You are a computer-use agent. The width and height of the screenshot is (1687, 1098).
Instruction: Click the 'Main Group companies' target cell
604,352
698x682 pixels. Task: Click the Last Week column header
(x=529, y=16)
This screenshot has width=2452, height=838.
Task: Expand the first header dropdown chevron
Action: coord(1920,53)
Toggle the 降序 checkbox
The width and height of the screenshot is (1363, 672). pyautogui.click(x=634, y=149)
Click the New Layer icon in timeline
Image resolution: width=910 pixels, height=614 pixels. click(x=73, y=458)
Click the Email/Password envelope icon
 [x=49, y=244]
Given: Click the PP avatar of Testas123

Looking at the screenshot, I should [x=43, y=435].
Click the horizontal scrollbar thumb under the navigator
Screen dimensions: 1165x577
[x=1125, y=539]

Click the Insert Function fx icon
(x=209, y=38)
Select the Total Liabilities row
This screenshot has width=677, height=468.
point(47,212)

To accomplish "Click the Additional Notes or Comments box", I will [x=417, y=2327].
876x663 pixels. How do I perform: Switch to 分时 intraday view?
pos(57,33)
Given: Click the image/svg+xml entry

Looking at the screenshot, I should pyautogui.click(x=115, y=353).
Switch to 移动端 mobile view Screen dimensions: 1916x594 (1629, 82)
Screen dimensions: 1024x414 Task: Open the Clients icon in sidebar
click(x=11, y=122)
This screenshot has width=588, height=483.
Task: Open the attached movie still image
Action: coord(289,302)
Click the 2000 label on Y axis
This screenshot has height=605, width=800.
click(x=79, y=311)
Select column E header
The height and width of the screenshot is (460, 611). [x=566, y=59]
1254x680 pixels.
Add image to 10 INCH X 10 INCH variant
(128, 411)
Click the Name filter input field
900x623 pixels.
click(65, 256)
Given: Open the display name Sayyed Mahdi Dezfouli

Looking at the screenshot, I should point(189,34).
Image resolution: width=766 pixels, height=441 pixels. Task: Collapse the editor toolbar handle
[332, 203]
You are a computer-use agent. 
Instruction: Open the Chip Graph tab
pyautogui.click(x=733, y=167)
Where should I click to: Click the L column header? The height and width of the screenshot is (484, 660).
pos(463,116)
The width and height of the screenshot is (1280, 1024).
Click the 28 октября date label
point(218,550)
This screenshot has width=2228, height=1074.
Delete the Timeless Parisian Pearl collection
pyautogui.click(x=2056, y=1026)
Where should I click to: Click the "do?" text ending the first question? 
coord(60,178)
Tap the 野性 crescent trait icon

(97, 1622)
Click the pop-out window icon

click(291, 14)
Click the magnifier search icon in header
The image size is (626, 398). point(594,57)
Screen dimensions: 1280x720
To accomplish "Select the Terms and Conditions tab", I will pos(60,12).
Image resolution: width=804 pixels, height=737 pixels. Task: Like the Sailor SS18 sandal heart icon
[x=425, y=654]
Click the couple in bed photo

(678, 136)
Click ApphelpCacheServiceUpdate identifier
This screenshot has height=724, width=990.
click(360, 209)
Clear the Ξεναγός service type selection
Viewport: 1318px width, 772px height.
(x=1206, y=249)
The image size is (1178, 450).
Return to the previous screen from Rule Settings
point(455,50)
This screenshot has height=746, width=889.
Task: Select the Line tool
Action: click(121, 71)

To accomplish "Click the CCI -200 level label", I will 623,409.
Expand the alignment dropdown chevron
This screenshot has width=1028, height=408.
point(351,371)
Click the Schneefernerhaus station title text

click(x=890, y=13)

------------------------------------------------------------------------

◆ PROBLEM TO WORK ON
Since only part of the listing is wanted, copy exactly the lines from the one holding "Screen dimensions: 1165x577" to the one holding "Switch to 移动端", both included.

◆ TASK OUTPUT
Screen dimensions: 1165x577
[x=1125, y=539]

Click the Insert Function fx icon
(x=209, y=38)
Select the Total Liabilities row
This screenshot has width=677, height=468.
point(47,212)

To accomplish "Click the Additional Notes or Comments box", I will [x=417, y=2327].
876x663 pixels. How do I perform: Switch to 分时 intraday view?
pos(57,33)
Given: Click the image/svg+xml entry

Looking at the screenshot, I should pyautogui.click(x=115, y=353).
Switch to 移动端 mobile view Screen dimensions: 1916x594 (1629, 82)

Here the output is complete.